What you need to do:
Please repeat the entries verbatim, from the line containing "Given: Show the components list (3) badge" through the line containing "will (x=50, y=41).".

## START

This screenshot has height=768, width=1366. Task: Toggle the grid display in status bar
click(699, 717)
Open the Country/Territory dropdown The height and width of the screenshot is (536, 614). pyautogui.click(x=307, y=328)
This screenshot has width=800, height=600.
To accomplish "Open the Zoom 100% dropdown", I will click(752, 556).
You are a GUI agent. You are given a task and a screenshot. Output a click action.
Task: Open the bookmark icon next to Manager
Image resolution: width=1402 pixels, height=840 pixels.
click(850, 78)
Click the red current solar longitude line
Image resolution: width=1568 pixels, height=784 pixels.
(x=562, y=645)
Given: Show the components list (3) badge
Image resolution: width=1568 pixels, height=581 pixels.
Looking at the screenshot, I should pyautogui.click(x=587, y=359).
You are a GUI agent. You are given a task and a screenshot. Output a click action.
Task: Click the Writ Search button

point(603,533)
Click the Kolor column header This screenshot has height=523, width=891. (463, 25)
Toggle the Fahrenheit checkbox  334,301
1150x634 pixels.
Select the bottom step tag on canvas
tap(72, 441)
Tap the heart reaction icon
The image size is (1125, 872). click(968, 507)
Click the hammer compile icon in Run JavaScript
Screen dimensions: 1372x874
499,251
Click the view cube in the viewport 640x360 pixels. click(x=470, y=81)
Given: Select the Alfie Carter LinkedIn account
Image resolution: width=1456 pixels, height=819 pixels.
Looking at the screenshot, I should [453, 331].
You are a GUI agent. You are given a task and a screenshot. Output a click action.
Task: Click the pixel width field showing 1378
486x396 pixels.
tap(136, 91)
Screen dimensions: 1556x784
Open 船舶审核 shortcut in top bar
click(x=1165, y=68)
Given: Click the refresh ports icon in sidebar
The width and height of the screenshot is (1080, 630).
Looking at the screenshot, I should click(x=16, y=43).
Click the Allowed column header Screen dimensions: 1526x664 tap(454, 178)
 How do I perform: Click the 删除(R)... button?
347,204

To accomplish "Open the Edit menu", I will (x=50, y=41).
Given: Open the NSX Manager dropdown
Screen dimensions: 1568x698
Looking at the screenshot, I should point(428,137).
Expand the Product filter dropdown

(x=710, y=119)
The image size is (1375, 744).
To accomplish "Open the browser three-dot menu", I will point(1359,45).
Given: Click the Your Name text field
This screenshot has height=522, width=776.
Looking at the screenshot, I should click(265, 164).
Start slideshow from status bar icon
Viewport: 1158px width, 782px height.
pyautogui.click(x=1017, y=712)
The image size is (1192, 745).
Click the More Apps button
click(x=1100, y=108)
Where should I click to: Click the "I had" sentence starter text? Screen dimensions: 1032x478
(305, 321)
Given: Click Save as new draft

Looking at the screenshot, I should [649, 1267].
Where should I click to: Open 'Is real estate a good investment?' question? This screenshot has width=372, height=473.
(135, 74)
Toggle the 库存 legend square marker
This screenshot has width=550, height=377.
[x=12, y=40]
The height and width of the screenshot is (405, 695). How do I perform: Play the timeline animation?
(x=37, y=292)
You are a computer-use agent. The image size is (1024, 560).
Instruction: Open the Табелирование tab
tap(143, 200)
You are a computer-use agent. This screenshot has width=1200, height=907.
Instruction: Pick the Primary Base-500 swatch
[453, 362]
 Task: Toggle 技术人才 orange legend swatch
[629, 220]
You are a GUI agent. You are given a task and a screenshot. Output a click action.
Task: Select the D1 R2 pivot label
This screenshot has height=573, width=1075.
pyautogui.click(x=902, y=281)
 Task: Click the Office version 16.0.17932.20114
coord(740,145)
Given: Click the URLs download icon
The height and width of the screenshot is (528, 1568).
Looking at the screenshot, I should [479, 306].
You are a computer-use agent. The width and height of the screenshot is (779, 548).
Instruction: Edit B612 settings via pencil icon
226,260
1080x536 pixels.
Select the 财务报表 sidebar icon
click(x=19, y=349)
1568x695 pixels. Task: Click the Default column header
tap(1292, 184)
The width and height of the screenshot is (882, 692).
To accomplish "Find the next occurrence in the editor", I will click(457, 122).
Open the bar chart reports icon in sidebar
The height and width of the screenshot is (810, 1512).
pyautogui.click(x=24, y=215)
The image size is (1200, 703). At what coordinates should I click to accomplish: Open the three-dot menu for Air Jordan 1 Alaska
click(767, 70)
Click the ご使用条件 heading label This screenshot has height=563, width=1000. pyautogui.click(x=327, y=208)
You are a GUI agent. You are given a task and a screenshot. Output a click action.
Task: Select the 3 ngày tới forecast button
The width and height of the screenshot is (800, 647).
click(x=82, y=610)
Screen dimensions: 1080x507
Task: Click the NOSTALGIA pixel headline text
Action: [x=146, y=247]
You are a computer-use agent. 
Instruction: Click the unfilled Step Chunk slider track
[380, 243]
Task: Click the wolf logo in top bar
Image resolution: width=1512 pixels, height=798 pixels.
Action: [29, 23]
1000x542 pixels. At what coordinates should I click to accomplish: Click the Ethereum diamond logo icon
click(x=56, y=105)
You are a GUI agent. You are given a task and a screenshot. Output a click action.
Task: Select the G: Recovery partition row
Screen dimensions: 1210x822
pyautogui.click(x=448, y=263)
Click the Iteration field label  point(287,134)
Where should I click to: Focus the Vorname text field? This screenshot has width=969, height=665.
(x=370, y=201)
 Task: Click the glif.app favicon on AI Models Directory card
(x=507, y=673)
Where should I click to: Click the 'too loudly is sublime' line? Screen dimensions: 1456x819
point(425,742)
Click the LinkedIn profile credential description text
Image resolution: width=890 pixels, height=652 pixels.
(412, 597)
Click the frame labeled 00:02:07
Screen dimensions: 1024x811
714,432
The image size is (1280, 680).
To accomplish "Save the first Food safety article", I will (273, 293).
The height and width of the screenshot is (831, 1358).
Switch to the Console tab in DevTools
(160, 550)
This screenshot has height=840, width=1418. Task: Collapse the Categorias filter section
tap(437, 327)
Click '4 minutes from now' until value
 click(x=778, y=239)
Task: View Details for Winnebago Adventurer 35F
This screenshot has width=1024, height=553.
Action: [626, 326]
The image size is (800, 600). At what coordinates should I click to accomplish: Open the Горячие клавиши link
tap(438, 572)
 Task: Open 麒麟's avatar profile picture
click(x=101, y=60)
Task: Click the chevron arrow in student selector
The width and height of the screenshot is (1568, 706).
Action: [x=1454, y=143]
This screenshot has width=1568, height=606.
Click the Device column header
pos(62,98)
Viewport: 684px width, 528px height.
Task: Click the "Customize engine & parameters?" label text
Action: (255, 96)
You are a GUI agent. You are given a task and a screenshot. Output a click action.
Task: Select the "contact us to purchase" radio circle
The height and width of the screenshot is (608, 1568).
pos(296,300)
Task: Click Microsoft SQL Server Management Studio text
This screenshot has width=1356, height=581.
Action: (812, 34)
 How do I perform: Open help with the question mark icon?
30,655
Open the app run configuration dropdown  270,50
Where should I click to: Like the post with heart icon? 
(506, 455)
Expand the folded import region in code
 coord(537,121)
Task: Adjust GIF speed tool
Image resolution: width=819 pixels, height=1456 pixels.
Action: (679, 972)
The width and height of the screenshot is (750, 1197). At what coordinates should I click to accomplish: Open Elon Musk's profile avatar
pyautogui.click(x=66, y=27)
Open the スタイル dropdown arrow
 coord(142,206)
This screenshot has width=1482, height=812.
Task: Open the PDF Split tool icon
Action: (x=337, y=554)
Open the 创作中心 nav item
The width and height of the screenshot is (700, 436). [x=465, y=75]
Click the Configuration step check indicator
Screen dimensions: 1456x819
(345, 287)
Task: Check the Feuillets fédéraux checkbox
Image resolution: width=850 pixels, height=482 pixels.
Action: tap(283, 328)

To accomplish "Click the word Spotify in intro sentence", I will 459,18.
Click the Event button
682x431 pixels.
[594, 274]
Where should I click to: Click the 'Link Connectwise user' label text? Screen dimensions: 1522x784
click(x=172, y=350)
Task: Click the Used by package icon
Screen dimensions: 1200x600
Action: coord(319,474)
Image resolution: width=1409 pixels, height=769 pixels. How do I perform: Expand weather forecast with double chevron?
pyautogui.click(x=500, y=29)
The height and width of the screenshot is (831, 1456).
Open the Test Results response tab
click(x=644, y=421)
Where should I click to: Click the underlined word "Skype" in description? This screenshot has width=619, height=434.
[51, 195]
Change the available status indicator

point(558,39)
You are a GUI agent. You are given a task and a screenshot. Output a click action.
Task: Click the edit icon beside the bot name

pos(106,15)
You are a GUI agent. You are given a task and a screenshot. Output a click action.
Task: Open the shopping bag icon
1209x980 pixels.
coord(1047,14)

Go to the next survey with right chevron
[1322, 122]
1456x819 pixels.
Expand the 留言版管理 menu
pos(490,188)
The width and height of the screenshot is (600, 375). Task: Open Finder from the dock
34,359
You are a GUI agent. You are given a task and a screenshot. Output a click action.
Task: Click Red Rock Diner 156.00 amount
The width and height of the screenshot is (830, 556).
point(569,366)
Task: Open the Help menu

## END

Task output:
Given: Show the components list (3) badge
Image resolution: width=1568 pixels, height=581 pixels.
Looking at the screenshot, I should pyautogui.click(x=587, y=359).
You are a GUI agent. You are given a task and a screenshot. Output a click action.
Task: Click the Writ Search button

point(603,533)
Click the Kolor column header This screenshot has height=523, width=891. (463, 25)
Toggle the Fahrenheit checkbox  334,301
1150x634 pixels.
Select the bottom step tag on canvas
tap(72, 441)
Tap the heart reaction icon
The image size is (1125, 872). click(968, 507)
Click the hammer compile icon in Run JavaScript
Screen dimensions: 1372x874
499,251
Click the view cube in the viewport 640x360 pixels. click(x=470, y=81)
Given: Select the Alfie Carter LinkedIn account
Image resolution: width=1456 pixels, height=819 pixels.
Looking at the screenshot, I should [453, 331].
You are a GUI agent. You are given a task and a screenshot. Output a click action.
Task: Click the pixel width field showing 1378
486x396 pixels.
tap(136, 91)
Screen dimensions: 1556x784
Open 船舶审核 shortcut in top bar
click(x=1165, y=68)
Given: Click the refresh ports icon in sidebar
The width and height of the screenshot is (1080, 630).
Looking at the screenshot, I should click(x=16, y=43).
Click the Allowed column header Screen dimensions: 1526x664 tap(454, 178)
 How do I perform: Click the 删除(R)... button?
347,204

To accomplish "Open the Edit menu", I will (x=50, y=41).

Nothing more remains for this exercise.